The Invisible Life of Addie LaRue by V.E. Schwab is a page-turner, and one of the rare books I have read that I wish had not ended. On the last page, I wanted the story of Addie to continue now that she had modified her deal with the dark side to save Henry Strauss. It was not that I wished Addie and Henry to reunite; it was to see how Addie’s life with Luc would continue. I recommend this book without any reservations!

Both Jan and I have always enjoyed books and movies about time travel. One of the first books I read after Jan died was The Time Travelers Wife, and now I am reading another book about time travel. If I could travel back in time, I would love to spend tens of thousands of days with her again.

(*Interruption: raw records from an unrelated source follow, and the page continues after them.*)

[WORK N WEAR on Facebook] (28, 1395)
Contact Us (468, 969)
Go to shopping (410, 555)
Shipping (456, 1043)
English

But time travel is not possible. Or is it? Her spirit returns to me whenever I am paralyzed, encouraging me to dust myself off and keep going. Maybe one day we will travel together!

The Goodreads summary includes an overview.

France, 1714: in a moment of desperation, a young woman makes a Faustian bargain to live forever and is cursed to be forgotten by everyone she meets.

Thus begins the extraordinary life of Addie LaRue and a dazzling adventure that will play out across centuries and continents, across history and art, as a young woman learns how far she will go to leave her mark on the world.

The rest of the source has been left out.